- Exercise brief -
Would you retype exactly the lines from the one holding "Go to previous marker button" through the last line of the listing, and only those, without pictures?
=======
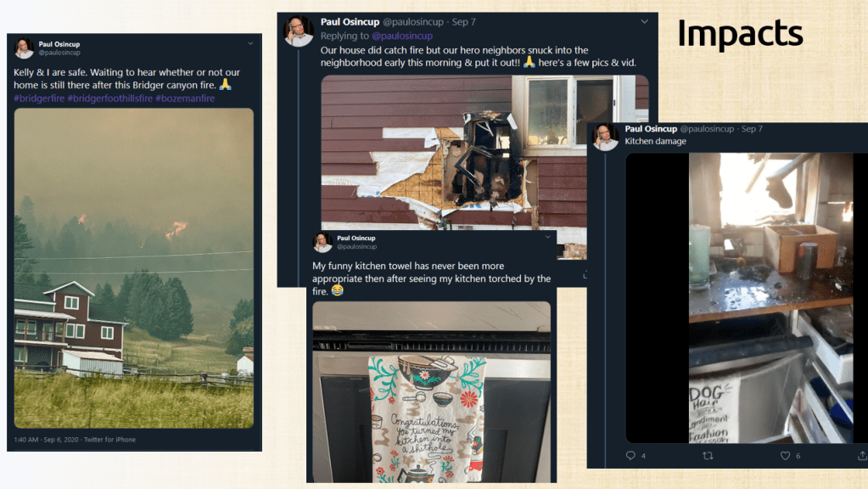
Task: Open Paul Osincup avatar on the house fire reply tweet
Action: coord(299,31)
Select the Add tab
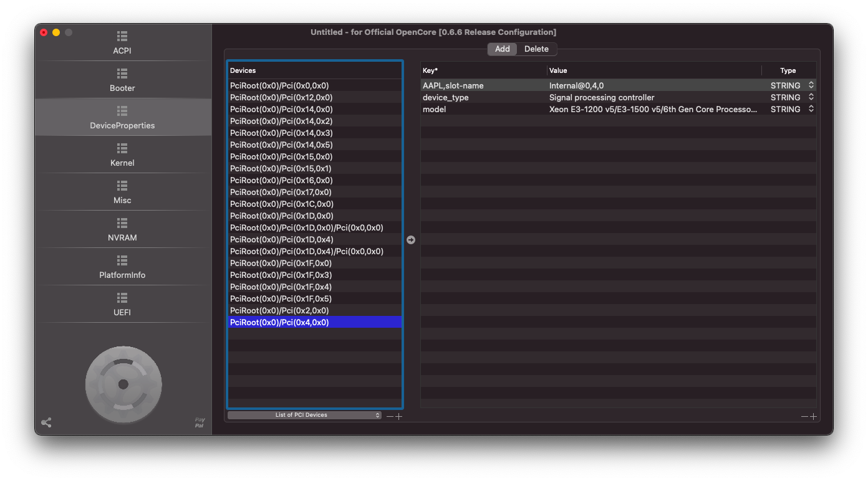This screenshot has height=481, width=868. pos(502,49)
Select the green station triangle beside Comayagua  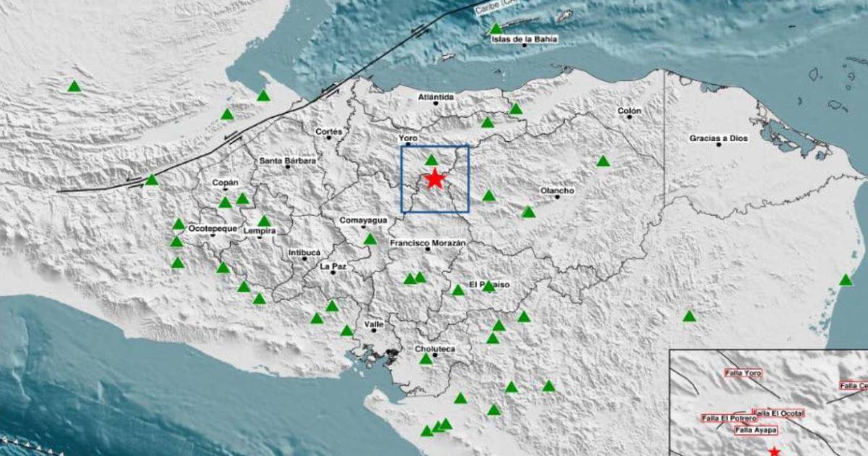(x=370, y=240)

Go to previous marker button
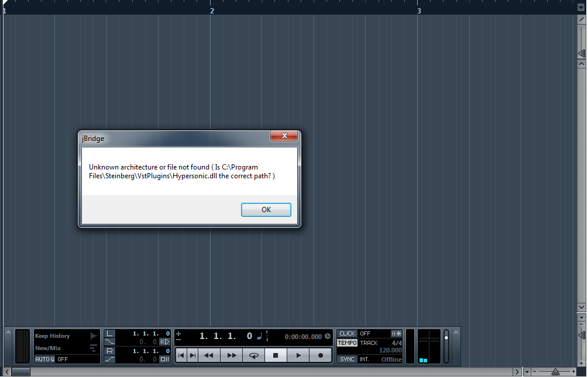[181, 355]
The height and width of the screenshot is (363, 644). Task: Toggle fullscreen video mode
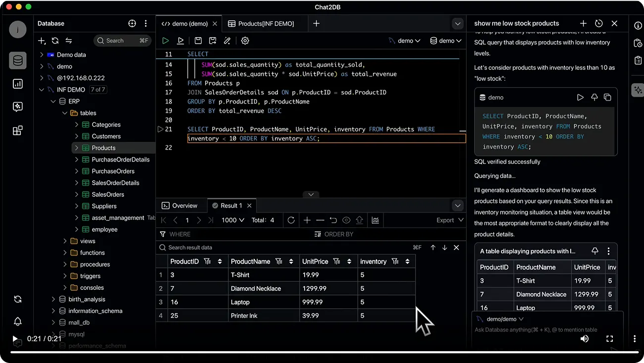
=======
- Solution to this task -
Go to previous marker button
[181, 355]
The height and width of the screenshot is (363, 644). Task: Toggle fullscreen video mode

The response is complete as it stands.